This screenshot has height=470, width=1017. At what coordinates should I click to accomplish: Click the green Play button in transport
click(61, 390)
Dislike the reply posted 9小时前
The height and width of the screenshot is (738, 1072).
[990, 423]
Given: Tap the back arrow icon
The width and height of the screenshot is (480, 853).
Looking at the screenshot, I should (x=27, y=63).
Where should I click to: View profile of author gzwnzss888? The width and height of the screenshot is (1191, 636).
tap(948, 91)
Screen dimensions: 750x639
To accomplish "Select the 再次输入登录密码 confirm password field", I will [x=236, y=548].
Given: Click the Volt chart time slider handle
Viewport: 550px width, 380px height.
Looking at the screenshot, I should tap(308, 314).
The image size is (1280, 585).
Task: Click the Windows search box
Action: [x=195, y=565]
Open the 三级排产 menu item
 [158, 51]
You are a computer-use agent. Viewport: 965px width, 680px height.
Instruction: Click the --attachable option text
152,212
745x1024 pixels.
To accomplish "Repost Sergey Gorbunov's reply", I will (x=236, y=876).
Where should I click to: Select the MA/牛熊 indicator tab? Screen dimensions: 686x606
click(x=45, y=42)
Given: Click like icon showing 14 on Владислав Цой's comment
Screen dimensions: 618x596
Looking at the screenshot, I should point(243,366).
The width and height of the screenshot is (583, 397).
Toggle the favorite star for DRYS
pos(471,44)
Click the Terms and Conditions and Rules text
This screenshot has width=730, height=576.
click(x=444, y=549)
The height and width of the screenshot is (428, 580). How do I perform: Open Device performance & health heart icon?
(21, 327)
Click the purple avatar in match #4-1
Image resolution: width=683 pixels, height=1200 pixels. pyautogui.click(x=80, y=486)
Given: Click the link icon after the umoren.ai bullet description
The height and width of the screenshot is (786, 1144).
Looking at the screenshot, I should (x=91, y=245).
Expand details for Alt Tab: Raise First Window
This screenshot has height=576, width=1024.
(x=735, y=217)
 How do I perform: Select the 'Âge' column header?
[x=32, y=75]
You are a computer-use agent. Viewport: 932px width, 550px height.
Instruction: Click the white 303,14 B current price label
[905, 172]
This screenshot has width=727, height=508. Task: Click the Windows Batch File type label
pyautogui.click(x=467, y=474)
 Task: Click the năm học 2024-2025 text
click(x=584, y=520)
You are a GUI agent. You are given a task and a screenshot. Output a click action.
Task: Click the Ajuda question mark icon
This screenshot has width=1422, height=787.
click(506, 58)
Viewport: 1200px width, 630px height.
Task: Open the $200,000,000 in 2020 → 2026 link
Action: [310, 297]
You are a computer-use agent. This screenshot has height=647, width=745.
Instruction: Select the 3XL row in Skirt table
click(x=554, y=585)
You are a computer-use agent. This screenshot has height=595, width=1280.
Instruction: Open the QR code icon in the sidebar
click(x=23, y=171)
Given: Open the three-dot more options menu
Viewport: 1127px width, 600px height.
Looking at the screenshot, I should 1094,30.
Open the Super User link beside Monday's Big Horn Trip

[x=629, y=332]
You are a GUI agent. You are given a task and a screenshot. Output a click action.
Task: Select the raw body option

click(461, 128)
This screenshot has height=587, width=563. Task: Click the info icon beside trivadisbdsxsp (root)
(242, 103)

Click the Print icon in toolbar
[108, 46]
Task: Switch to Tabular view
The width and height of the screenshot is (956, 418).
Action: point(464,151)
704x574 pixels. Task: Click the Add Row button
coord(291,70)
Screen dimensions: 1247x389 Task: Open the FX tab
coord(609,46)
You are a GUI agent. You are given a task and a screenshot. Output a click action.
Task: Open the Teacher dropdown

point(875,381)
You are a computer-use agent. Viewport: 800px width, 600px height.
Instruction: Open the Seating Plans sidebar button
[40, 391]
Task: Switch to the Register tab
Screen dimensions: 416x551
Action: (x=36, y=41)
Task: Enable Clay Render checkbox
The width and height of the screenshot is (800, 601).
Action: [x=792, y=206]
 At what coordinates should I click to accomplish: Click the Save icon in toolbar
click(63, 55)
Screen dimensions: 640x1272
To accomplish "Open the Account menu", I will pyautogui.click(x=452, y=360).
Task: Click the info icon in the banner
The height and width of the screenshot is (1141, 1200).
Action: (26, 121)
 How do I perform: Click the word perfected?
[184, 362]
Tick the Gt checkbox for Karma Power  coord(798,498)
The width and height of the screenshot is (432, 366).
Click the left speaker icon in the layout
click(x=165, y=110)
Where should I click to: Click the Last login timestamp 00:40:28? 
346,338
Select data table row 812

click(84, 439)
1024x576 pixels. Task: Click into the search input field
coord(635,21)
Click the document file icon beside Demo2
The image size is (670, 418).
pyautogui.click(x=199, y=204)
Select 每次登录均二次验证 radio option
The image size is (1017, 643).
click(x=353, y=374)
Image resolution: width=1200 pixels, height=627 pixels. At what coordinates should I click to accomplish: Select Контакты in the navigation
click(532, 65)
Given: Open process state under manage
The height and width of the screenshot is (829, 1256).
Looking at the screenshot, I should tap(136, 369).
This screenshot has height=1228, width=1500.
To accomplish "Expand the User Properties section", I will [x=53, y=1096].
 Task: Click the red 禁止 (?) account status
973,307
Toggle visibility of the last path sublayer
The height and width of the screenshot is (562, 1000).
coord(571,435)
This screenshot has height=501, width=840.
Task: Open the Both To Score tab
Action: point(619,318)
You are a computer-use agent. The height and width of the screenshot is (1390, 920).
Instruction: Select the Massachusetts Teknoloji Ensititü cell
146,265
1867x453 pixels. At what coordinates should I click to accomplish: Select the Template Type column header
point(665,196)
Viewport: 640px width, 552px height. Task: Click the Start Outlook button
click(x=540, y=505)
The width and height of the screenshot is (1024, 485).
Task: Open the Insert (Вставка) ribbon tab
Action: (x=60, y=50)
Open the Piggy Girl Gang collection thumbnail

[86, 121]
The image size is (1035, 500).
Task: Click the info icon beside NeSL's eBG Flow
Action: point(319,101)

• _WORK TASK_: From the listing, copy each line containing the word "checkbox".

• _WRITTEN RESPONSE_:
Task: Enable Clay Render checkbox
Tick the Gt checkbox for Karma Power  coord(798,498)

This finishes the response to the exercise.